I have tried to construct some examples, in an arbitrary manner, but they appeared to be positive semi-definite only. For example, I have tried
- $R(s,t) = \exp\left\{-\alpha|(s ~\text{mod}~ T) - (t ~\text{mod}~ T)|\right\}$,
- $R(s,t) = \exp\left\{-\alpha|\sin(2\pi s/T) - \sin(2\pi t/T)|\right\}$,
- $R(s,t) = \min \{s ~\text{mod}~ T, t ~\text{mod}~ T\}$, and a few other structures. Below, I provide one simple reproducible R code where I constructed many such examples (with $T=24$) and checked for their positive definiteness:
n = 500; t = 1:n
R0 = function(s, t, alpha = 0.3) exp(-alpha*abs(s%%24 - t%%24))
#R0 = function(s, t, alpha = 0.3) exp(-alpha*(s%%24 - t%%24)^2)
#R0 = function(s, t, alpha = 0.3) exp(-alpha*abs(sin(pi*s/12) - sin(pi*t/12)))
#R0 = function(s, t, alpha = 0.3) exp(-alpha*abs(cos(pi*s/12) - cos(pi*t/12)))
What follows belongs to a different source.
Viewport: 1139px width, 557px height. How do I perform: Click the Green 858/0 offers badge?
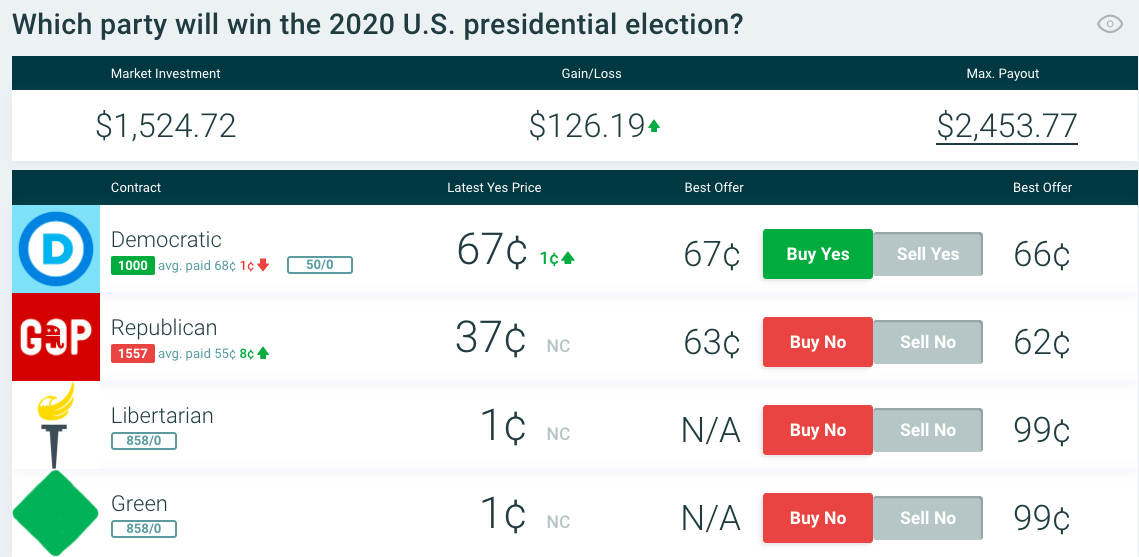144,529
#R0 = function(s, t) min(s%%24, t%%24)
#R0 = function(s, t) (1+abs(s%%24-t%%24))*exp(-abs(s%%24-t%%24))
#R0 = function(s, t) (1+abs(sin(pi*s/12)-sin(pi*t/12)))*
# exp(-abs(sin(pi*s/12)-sin(pi*t/12)))
#R0 = function(s, t, sig=0.2, nu=0.5, beta=0.5)
# rSPDE::matern.covariance((s%%24 - t%%24), kappa = 1/beta, nu = nu, sigma = sig)
#R0 = function(s, t, sig=0.2, nu=0.5, beta=0.5)
# rSPDE::matern.covariance((cos(pi*s/12)-cos(pi*t/12)), kappa = 1/beta, nu = nu, sigma = sig)
#R0 = function(s, t, lambda=0.2) exp(-lambda*(sin(s%%24-t%%24))^2)
R = matrix(nrow = n, ncol = n)
for (i in 1:n) {
for (j in 1:n) {
R[i,j] = R0(t[i], t[j])
}
}
matrixcalc::is.positive.definite(R)
matrixcalc::is.positive.semi.definite(R)
Can anyone please suggest one or more non-trivial examples of such covariance matrices?
OR, if such periodic covariance matrices can never be positive definite, can you please provide a proof (or sketch of a proof) supporting this statement? Any help will be greatly appreciated!
EDIT: I am looking for a non-trivial (that is, non-diagonal) example of such matrices.